When the BC Rural Centre launched its Escape the City contest in the early Spring, the provincial non-profit focused on helping rural communities and First Nations identify ways of tackling their most vexing challenges & seize their opportunities, held its organizational breath.
Were there really any big city Millennials out there actually interested in moving to a small, remote community, one like Kaslo, population 938, nestled on the shores of Kootenay Lake, a white-knuckle hour’s drive north of Nelson?
Well, turns out the answer was a resounding yes!
After sifting through hundreds of worthy applicants, the Centre chose two winners — Rochelle and Jean-Michel Longval, from Calgary, and the Stobers, from Victoria — Heather, Marcus, and their daughters, Cora and Penny.
These two young families spent three intensive days in Kaslo. Activities included a tour of the village’s spectacular K-12 school, courtesy of principal Dan Rude and teacher Meleana Terlingen, a walk down Front Street to meet local store owners with Kaslo mayor Suzan Hewat and Chamber of Commerce president, John Addison, a tour of Kaslo’s historic city hall….
… a barbecue hosted by Rural Centre communications director Randy Morse and his wife, Janet Mayfield….
… a gathering at the Vimy Park playground with other young families & their kids, a tour of the SS Moyie, the world’s oldest existing sternwheeler, a backyard neighbourhood Canada Day potluck hosted by Susan Mulkey followed by fireworks over the lake….
… and a Kootenay Lake cruise on Kaslo Shipyard’s MS Ariadne….
In between there were opportunities to check out local real estate, kick back on the beach, visit some of the town’s eateries and its craft brewery, and generally soak up the local vibe.
So, in the end, what did they think?
Here’s what the Longvals had to say in a conversation with Morse just before they boarded their cruise on the Ariadne on their last official day in Kaslo.
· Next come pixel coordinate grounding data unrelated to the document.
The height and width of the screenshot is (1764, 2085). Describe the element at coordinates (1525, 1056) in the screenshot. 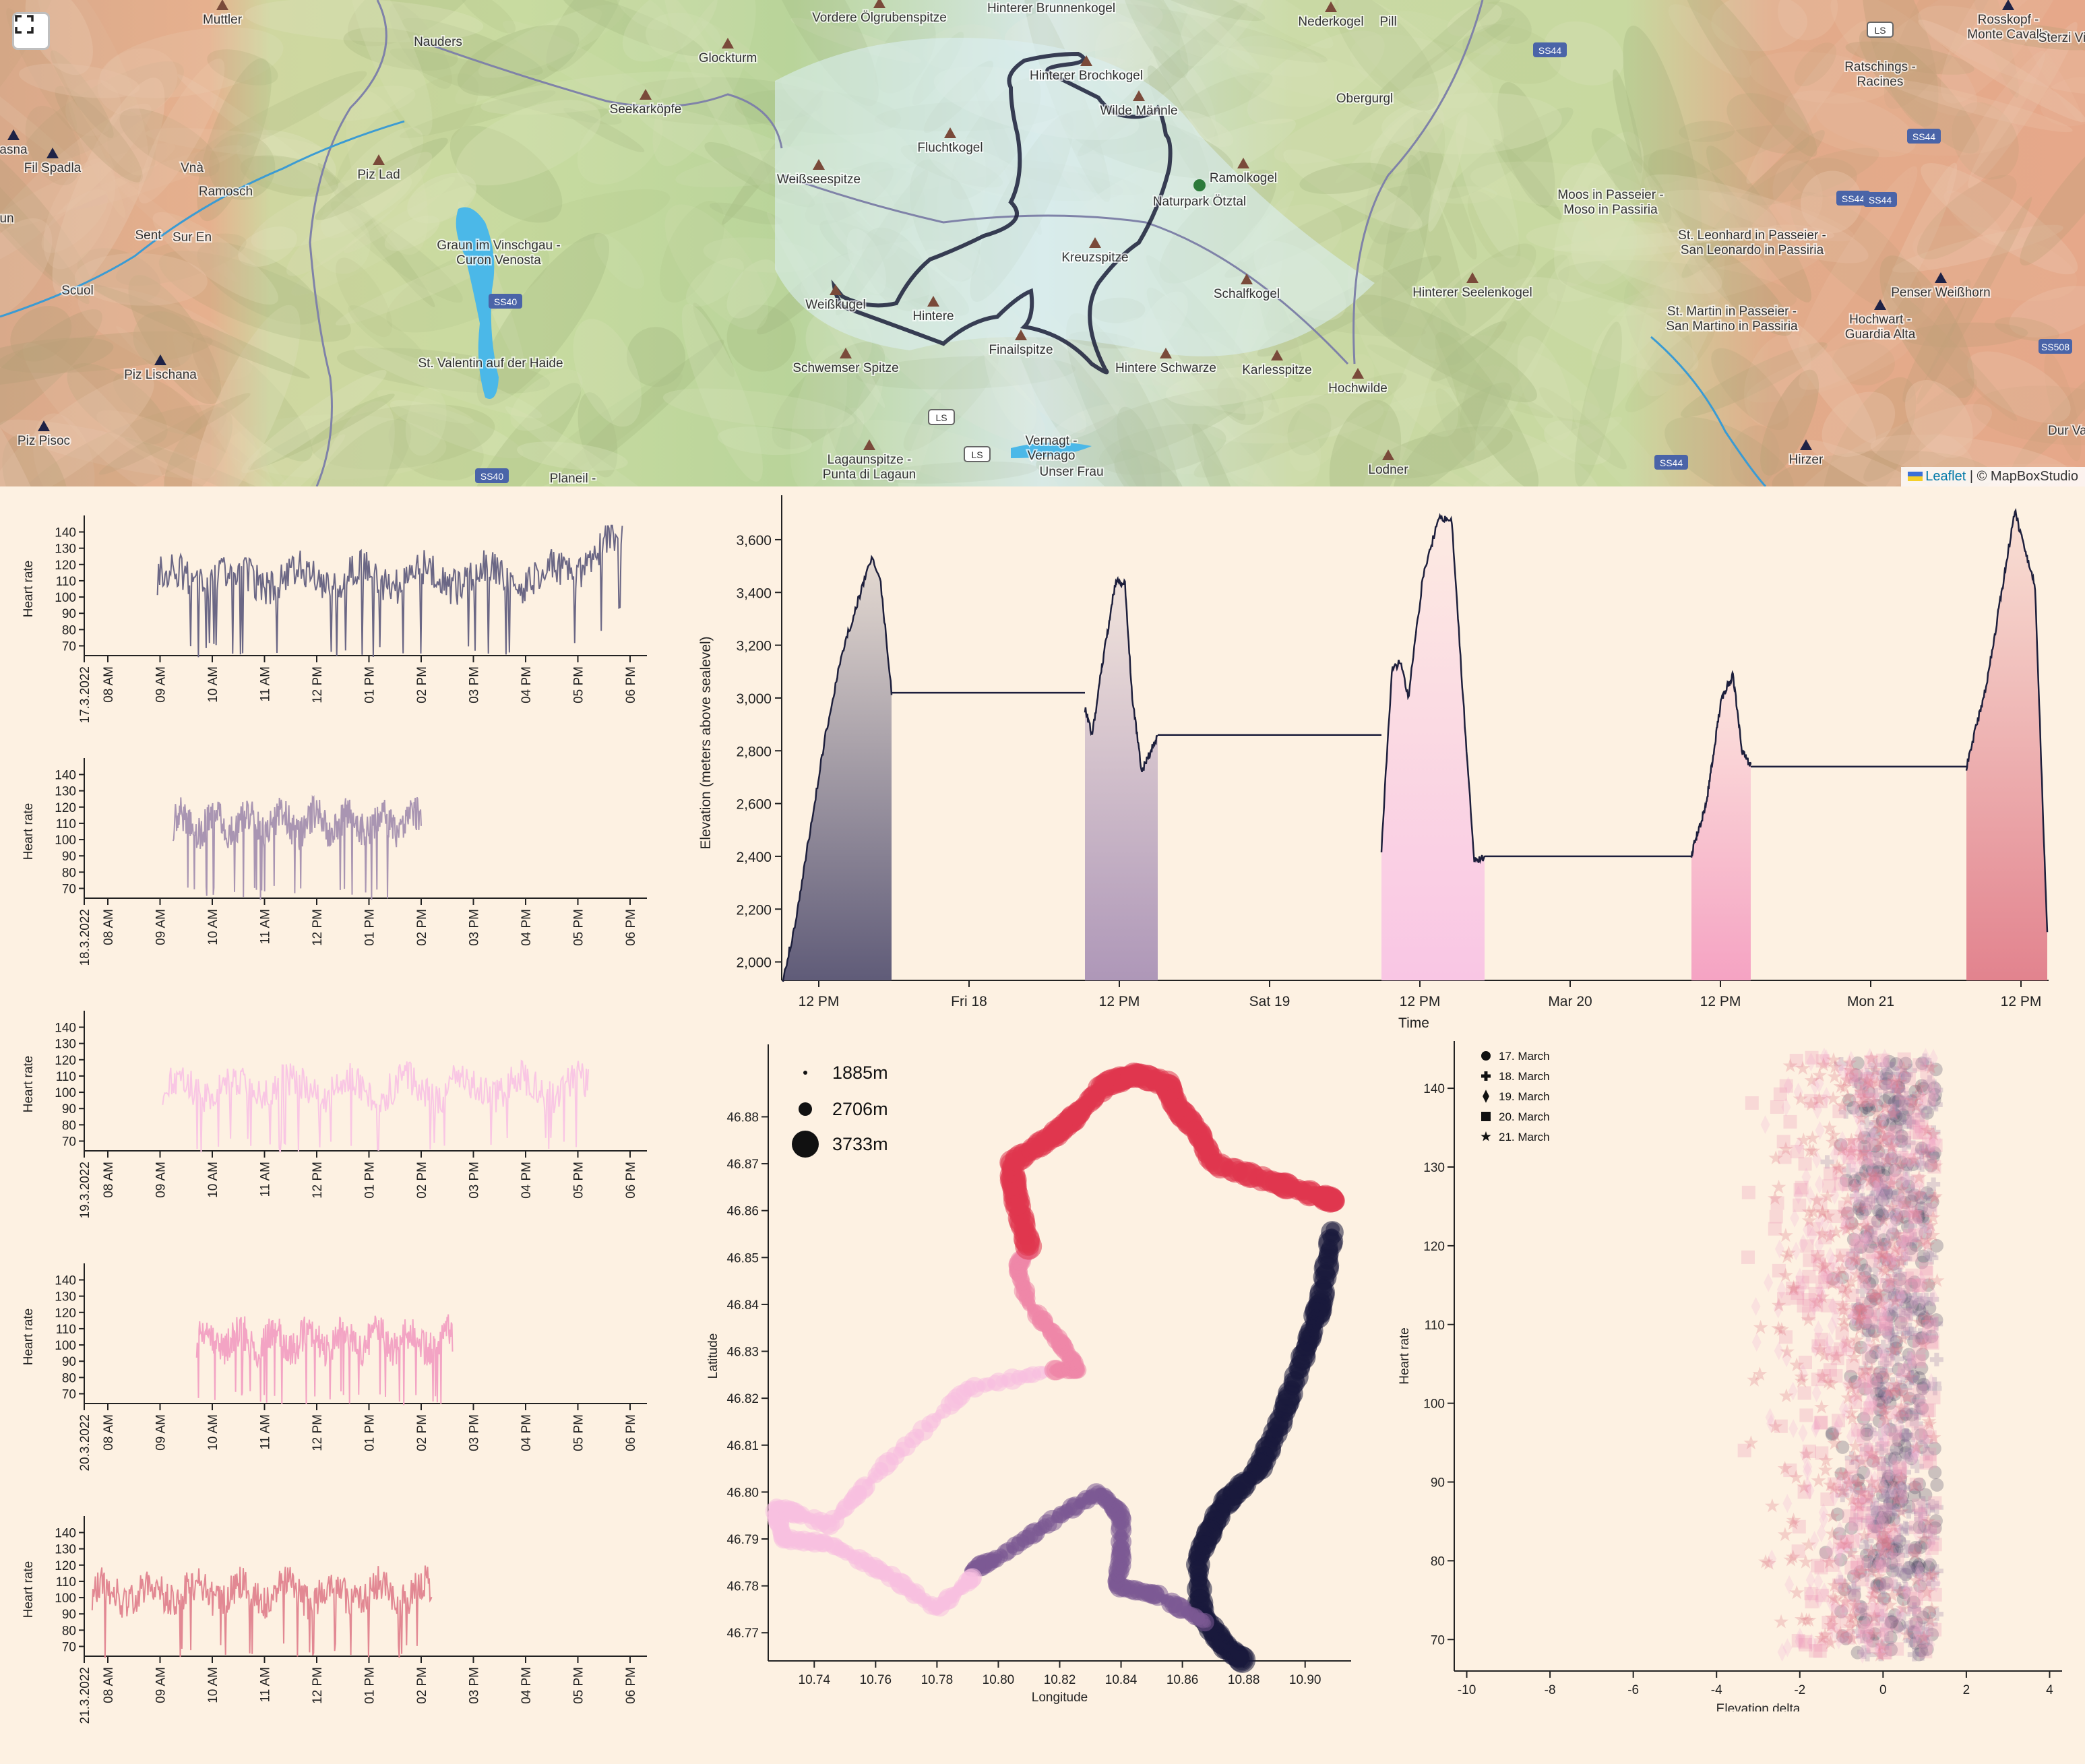

I see `scatter-legend-label: 17. March` at that location.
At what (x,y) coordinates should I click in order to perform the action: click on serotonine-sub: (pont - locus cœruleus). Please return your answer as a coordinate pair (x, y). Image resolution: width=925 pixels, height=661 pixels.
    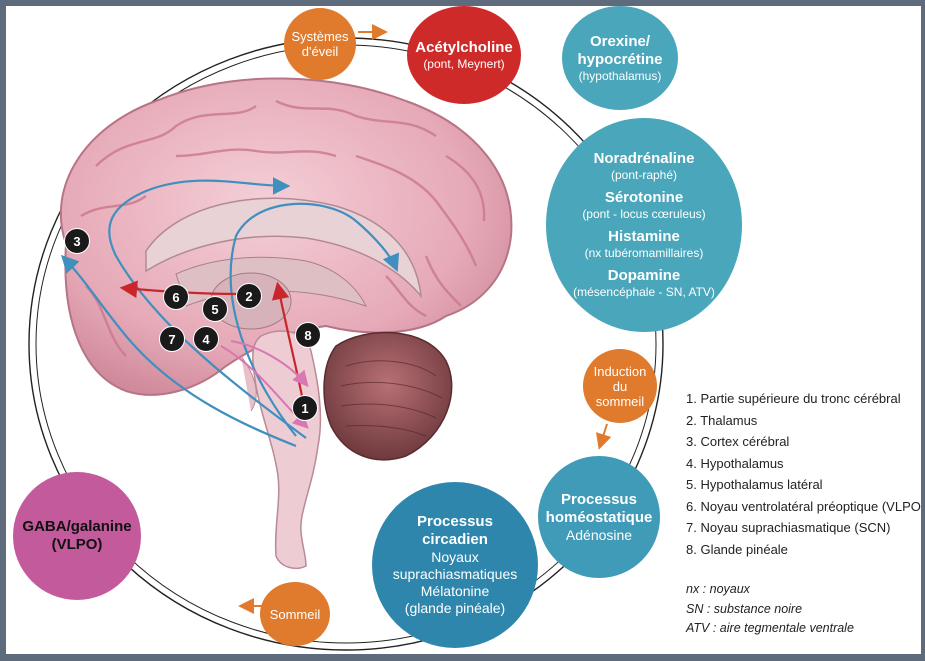
    Looking at the image, I should click on (644, 214).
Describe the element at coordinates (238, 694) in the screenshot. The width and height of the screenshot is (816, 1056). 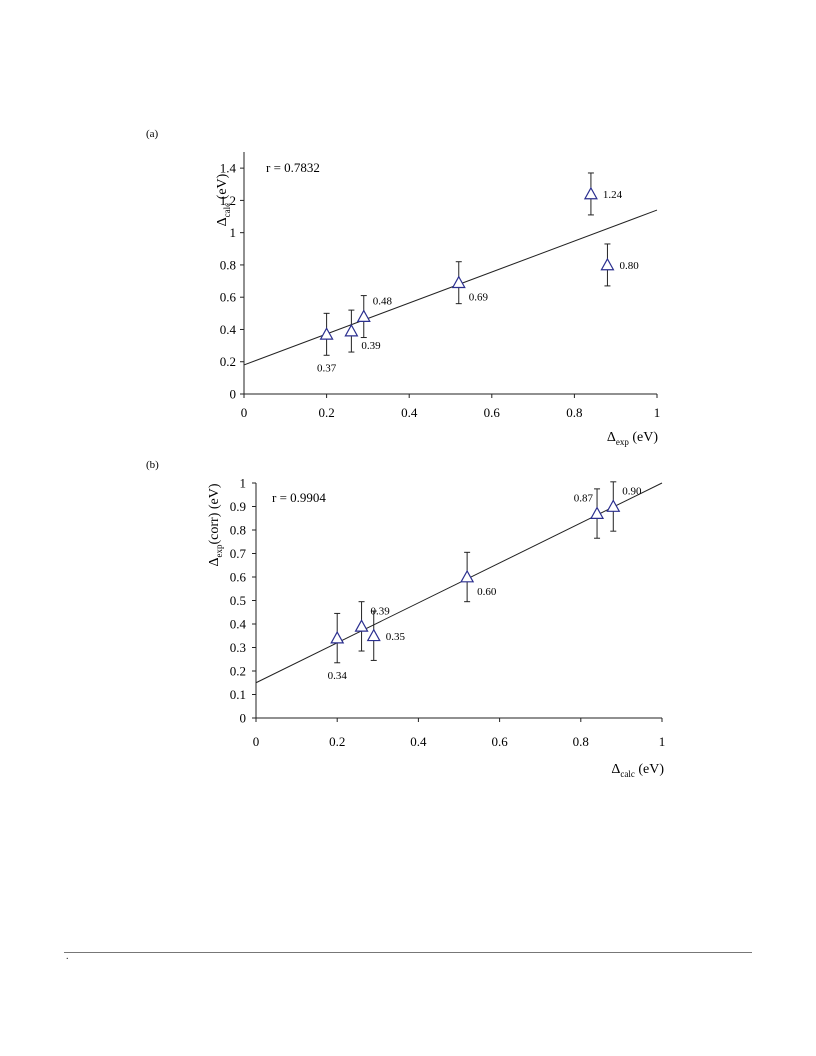
I see `y-tick-label: 0.1` at that location.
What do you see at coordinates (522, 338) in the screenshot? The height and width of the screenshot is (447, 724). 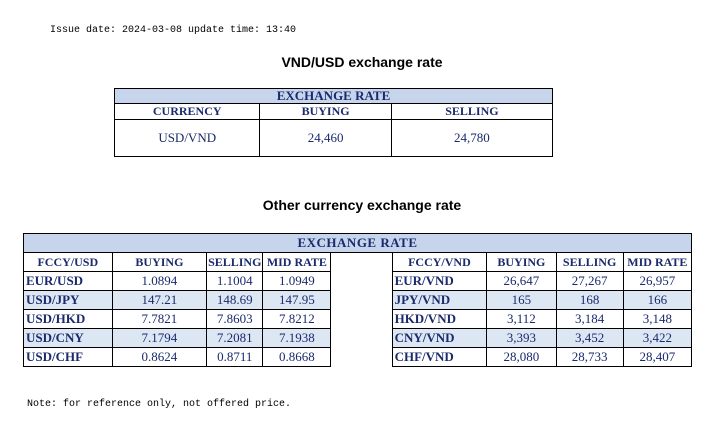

Escape the City has shown there are indeed young urbanites interested in a possible move to a small town. The Kaslo contest has demonstrated an initiative like this can help community come together, identify its assets, then proudly share them with newcomers. Escape the City has also shown that it’s possible for a rural community to attract exactly the sorts of folks who might best fit in, were they to move in.